I shared a sweet moment the other day with my oldest son. We were outside and laughing about who knows what, when he moved close to me and gently placed his finger in one of the creases beside my eye, asking ever so tenderly, "Mama, what are those lines on your face?" "They're smile lines," I said, knowing this was not the end of the conversation. "Did you draw those lines? With a crayon? How did they get there? Do I have smile lines too?" he fired off in his usual inquisitive three year old style. I paused. And I thought for a moment about those smile lines, those wrinkles on my face. And I thought about how exactly one month from today, I will turn 40. That's four decades I've been on this earth. And then I proceeded to answer his questions one by one, as best as I knew how. "No, I didn't draw those lines, life did. And not with a crayon, but with moments. You see, Monkey, you know how you're about to turn 4 years old?" He nodded and reminded me of his intense desire to have a sea turtle cake for his birthday. "Well," I continued, "I am about to turn 40 years old." He chimed in, "whooooaaaah, that's a lot bigger than 4. That's more than 20!!" I probably would have been o.k. without all of the emphasis on how big that number is. "Yeah, it is more than 20. Forty is a pretty big number and it means I've lived a lot of years, a lot of life. And each one of these lines on my face tells a story from my life." I could see the wonder in his eyes as he exclaimed, "there are a LOT of lines on your face!" Thank you very much. "Yes, there are. I've lived a lot of life and there are a lot of stories behind those lines." Always wanting to know more he asked, "can you tell me some of the stories?"

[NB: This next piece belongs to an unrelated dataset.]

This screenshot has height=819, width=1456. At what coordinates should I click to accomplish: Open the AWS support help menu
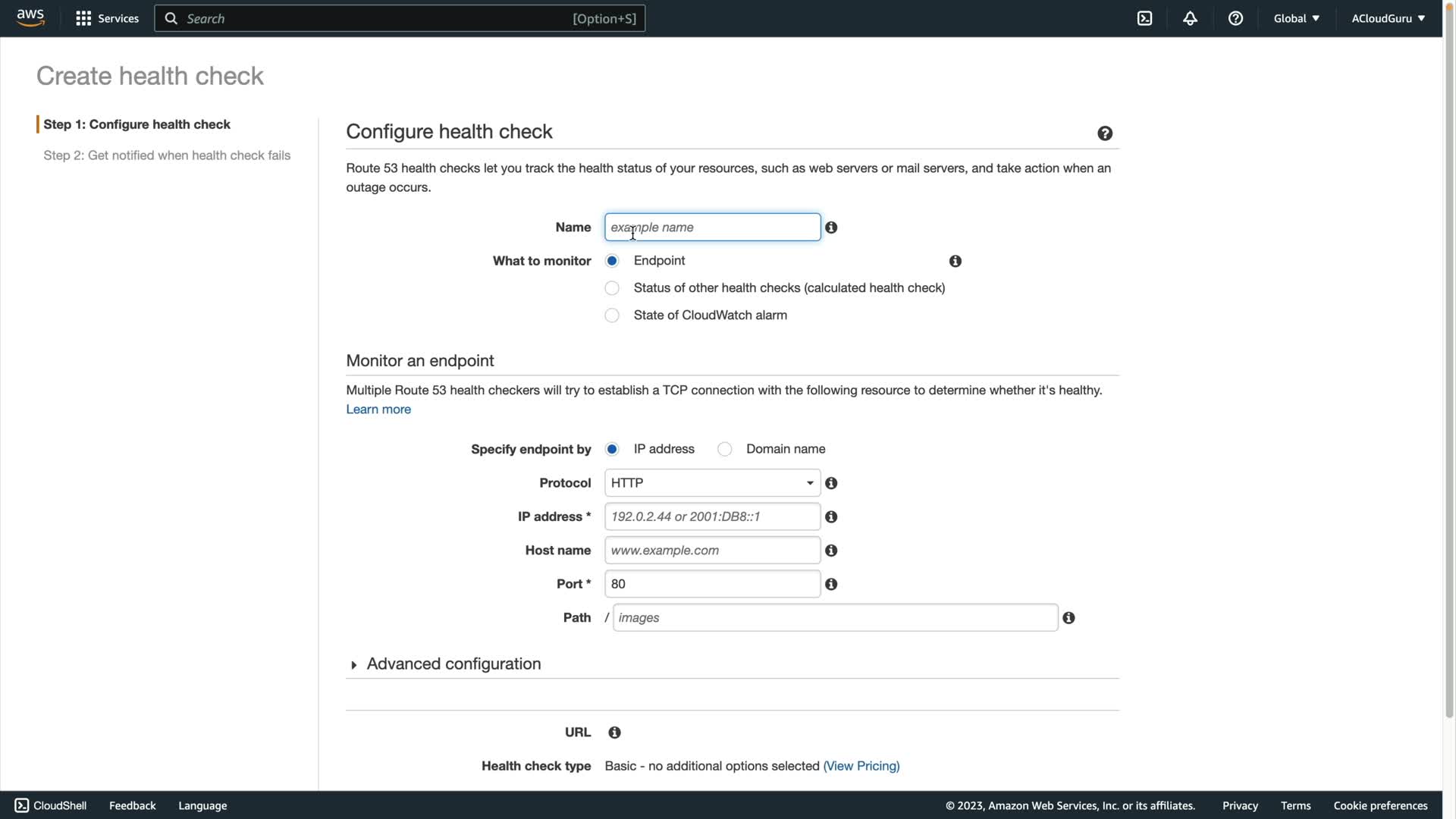click(1235, 18)
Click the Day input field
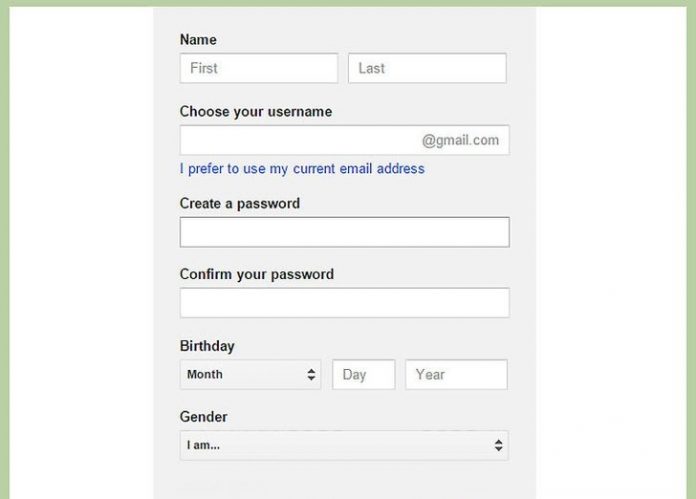This screenshot has width=696, height=499. click(x=364, y=375)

"Each wrinkle and line tells a story of once upon a time,
moments where we did laugh and love, worry and weep;
each wrinkle, a mark of life running deep." ~MLM
I began to tell him about some of my memories from childhood, the good, the hard, the confusing. After a few minutes, he and his 4 minute attention span got bored and moved on to the water table, where he was quickly immersed in his own story-telling, epic tales of how the scorpion crossed the desert to sting the snake and so on. And I, I was left sitting there in a moment of quiet, thinking about all of those lines on my face and the stories they represent. They tell stories of times when I laughed and times when I cried; stories of heartbreak and trauma, triumph and healing; stories of friendships lost and friendships gained; lessons learned and mistakes made. They tell stories of when I was worried and mad; nervous and glad, times when I didn't know what to expect and was anxious about the unknown; stories of when I wanted something so bad and stories of unfulfilled expectations I didn't even know I had; stories of accomplishment and joy, and those of failure and disappointment; stories of faith, and challenge, and growth. Yes, there are a lot of stories behind those lines. Would I love it if some of those stories were absent from my life's repertoire? I absolutely would. And yet, I know that together all of those stories and moments have made me who I am today, for better or for worse, imperfectly beautiful, just like the lines on my face.

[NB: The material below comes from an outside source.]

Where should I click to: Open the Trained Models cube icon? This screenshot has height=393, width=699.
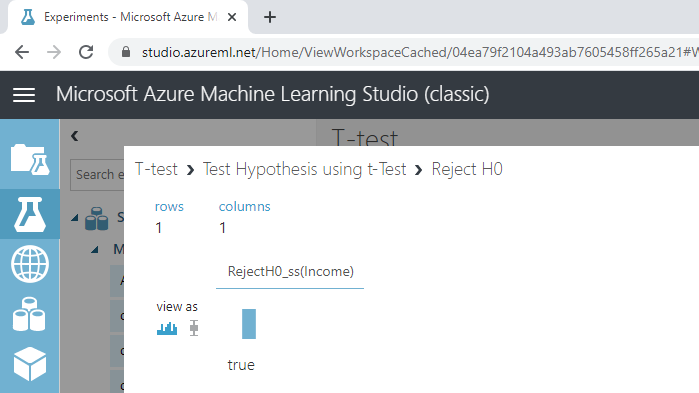pos(30,364)
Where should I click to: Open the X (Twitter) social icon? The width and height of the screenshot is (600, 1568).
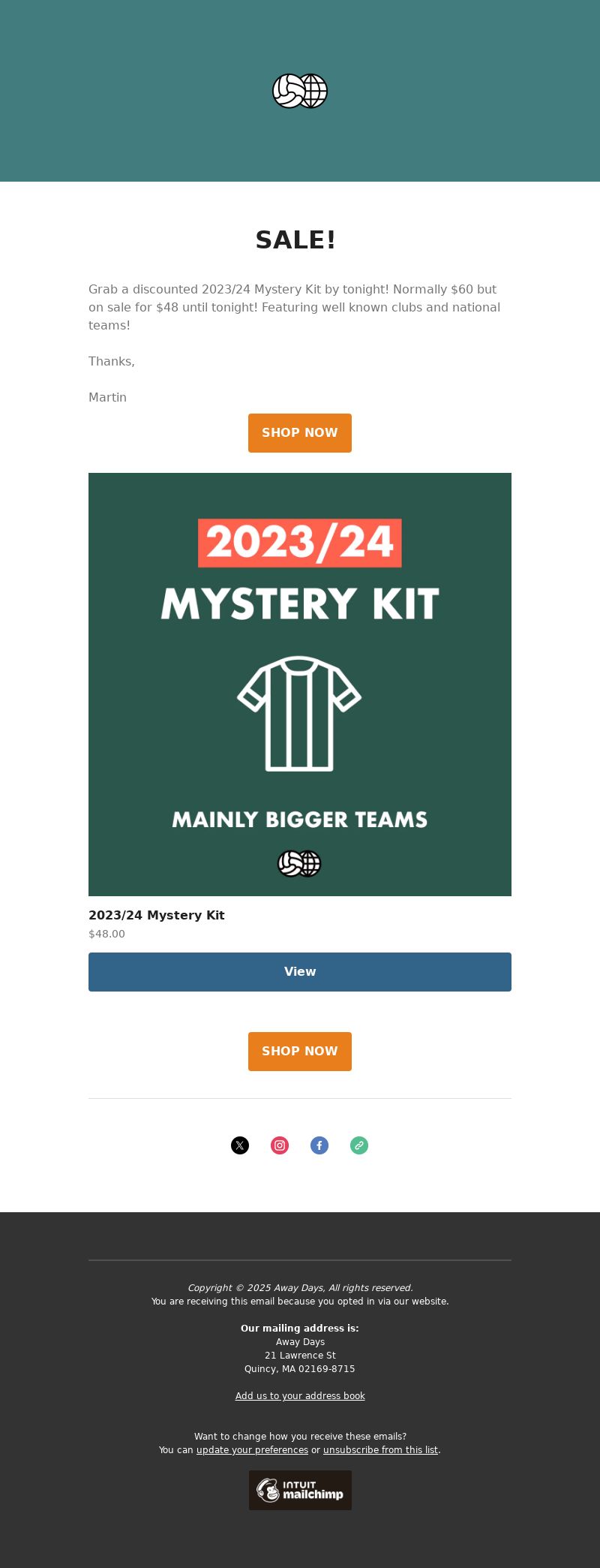[240, 1145]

I admit, forty for me feels a bit like the halfway mark. Not that there are any guarantees that I will live to see eighty, or tomorrow, for that matter. But turning forty is giving me pause, pause to look back and to reflect, to take inventory of my life and my relationships. Just as I am looking back, I'm also looking forward. I'm asking myself what it looks like to embrace getting older and all that comes with that, and to age gracefully, whatever the heck that means. And I find myself wanting to let go and throw off all of the things that hold me back from being my real self. I don't really want to be successful anymore or spectacular, I just want to show up and be the best me, the one I was created to be. And in the moments and the days, of which there are many, where I am not the best me, I want to own it, and rest in the grace of knowing that I'm still in process. I desire to live each day more and more authentically, with actions on the outside that are congruent to what I believe on the inside. I hope that my face is radiant and my love is strong as I live into the stories yet untold. I don't want to hide those lines on my face or the parts of my story that don't shine, but rather set them free as part of me, imperfectly beautiful, wrinkles and all.